The amido-Grignard complexes [Mg(N^RR′)(μ-CH₃)]₂ (N^RR′ = {N(Si^tBuMe₂)₂}⁻, 7a; {N(Si^tBuMe₂)(SiⁱPr₃)}⁻, 8; {N(SiⁱPr₃)₂}⁻, 9) were obtained by salt-metathesis reactions using the appropriate potassium amides and methylmagnesium iodide in diethyl ether, and treatment of 7a with DME gave [Mg{N(Si^tBuMe₂)₂}(CH₃)(DME)] (7b) (Scheme 3). Workup and crystallisation from hot toluene afforded colourless crystals in poor (7a and 7b), fair (9) and excellent (8) yields, respectively. On one occasion a small crop of the Hauser base [Mg{N(Si^tBuMe₂)₂}(μ-I)(THF)]₂ (10) was obtained (4%) when attempting to isolate 7a, which has presumably formed via complex Schlenk equilibria.¹ Treatment of methylmagnesium iodide with HN^RR′ in diethyl ether gave no reaction even after extended reaction times (>3 days at room temperature) or heating the reaction mixture under reflux for three hours. Furthermore, we found that 7a does not react with HN(Si^tBuMe₂)₂ under similar forcing conditions in hexanes. Germane to this, no reaction was observed between di-n-butylmagnesium and HN(Si^tBuMe₂)₂ in a mixture of heptane and hexanes. Refluxing this reaction mixture for extended periods gave an intractable mixture of products. Together, these experiments illustrate the sluggishness of protonolysis reactions between alkylmagnesium complexes and HN^RR′. Complexes 7–10 were characterised by single crystal XRD studies (see below), elemental analysis and NMR and IR spectroscopies. To the best of our knowledge, 7a, 8 and 9 are the first examples of structurally characterised dimeric CH₃-bridged Hauser bases with monodentate N-donor ligands. Complex 7b is unusual as it is monomeric with a terminal Mg–CH₃ group, and there are few examples of this motif in the literature.³⁸

Scheme 3 Synthesis of complexes 7–10.

The ¹H and ¹³C{¹H} NMR spectra of 7–10 contain unremarkable silylamide ligand resonances, but the shielded methyl resonances in 7–9 [δ_H: −0.71 ppm (7a); −0.99 ppm (7b); −0.81 ppm (8); −0.80 ppm (9); δ_C: −10.04 ppm (7a), −13.65 ppm (7b), −13.02 ppm (8), −12.19 ppm (9)] are in agreement with those of structurally characterised examples in the literature (δ_H range −2.00 ppm to −0.67 ppm).³⁸ The similarity of the methyl group chemical shifts in 7–9 with multidentate N-donor complexes in the literature suggests that the spectator ligand does not greatly influence these values.^6,39,40 One resonance is observed in the ²⁹Si{¹H} NMR spectra of 7a, 7b, 9 and 10 and two resonances were found for 8 [δ_Si: −1.93 ppm (7a); −2.43 ppm (7b); −2.90 and −1.76 ppm (8); −3.15 ppm (9); −1.19 ppm (10)], correlating with the number of unique silicon environments.

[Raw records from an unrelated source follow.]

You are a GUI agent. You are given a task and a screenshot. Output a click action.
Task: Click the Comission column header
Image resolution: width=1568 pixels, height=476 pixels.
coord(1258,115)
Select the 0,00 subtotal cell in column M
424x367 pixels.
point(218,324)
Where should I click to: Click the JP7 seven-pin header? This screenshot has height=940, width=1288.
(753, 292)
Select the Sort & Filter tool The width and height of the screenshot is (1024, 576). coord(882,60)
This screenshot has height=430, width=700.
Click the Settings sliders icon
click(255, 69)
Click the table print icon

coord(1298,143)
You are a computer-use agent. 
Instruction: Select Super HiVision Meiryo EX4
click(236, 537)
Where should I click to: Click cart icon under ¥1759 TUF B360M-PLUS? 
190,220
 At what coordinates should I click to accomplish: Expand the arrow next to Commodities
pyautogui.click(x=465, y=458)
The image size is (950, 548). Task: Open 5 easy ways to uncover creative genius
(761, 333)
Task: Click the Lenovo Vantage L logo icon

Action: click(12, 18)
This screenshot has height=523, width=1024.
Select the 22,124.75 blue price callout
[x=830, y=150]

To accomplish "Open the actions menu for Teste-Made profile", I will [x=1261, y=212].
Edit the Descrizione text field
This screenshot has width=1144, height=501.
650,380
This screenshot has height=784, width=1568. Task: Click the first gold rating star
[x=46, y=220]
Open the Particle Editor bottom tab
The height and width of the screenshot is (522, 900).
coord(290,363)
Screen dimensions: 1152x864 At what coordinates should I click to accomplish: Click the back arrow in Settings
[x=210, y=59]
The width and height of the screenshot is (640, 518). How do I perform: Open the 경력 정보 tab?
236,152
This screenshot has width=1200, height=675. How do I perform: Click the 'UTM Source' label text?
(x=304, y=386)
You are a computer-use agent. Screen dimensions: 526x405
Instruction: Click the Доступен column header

The identities of 7a, 7b, 8, 9 and 10 were determined by single crystal XRD and are depicted herein (7a: Fig. 6; 7b: Fig. 7; 10: Fig. 8; see ESI Fig. S13 and S14† for the structures of 8 and 9), with selected bond lengths and angles compiled in Table 1. The structures of 7a, 8 and 9 are broadly similar, with 3-coordinate Mg centres and bridging CH₃ moieties to form central Mg₂C₂ rhomboids with centres of inversion. The Mg–N distances [7a: 1.956(3) Å, 8: 1.9658(18) Å; 9: 1.977(2) Å] are slightly shorter than in 1, 2, and 3 respectively, which is a reflection of the absence of coordinated solvent molecules in 7–9. The mean Mg–C bond lengths in 7a, 8 and 9 are comparable [7a: 2.217(6) Å; 8: 2.236(3) Å; 9: 2.232(5) Å] and are typical of methylmagnesium amides [previously reported range Mg–C 1.977(3)–2.434(13) Å].³³ The MgNSi₂ fragments of all three ligands are roughly planar in 7a, 8 and 9; these planes are twisted relative to the central Mg₂C₂ plane by differing amounts [7a: 74.38(11)°; 8: 63.95(8)°; 9: 67.77(10)°] with no clear trend. In the dimeric unit, the two ligand Si–N–Si fragments are also co-planar with each other (to within 0.1°) for all three structures. The coordination spheres of the magnesium centres in 7a, 8 and 9 are completed by a number of short Mg⋯C–H/Mg⋯H distances. Complex 7b is monomeric due to the coordinated DME molecule and the Mg–N [2.0293(15) Å] and Mg–C [2.118(2) Å] bonds are correspondingly shorter than those in 7a. However, the coordination sphere of the magnesium centre is again completed by short Mg⋯C–H/Mg⋯H distances. Complex 10 exhibits a near-square Mg₂I₂ central motif, with the sum of the four internal angles calculated at 359.99(12)°. The two Mg–I bond lengths in 10 [2.8280(18) and 2.8187(19) Å] are similar to those observed for literature examples that contain N–Mg–I moieties and bridging iodide ligands [range 2.7766(12)–2.901(3) Å].^6,19,41 Finally, in common with 1–3, the coordination sphere of Mg is completed by a THF molecule [Mg–O 2.010(4) Å] and multiple short Mg⋯C–H/Mg⋯H distances.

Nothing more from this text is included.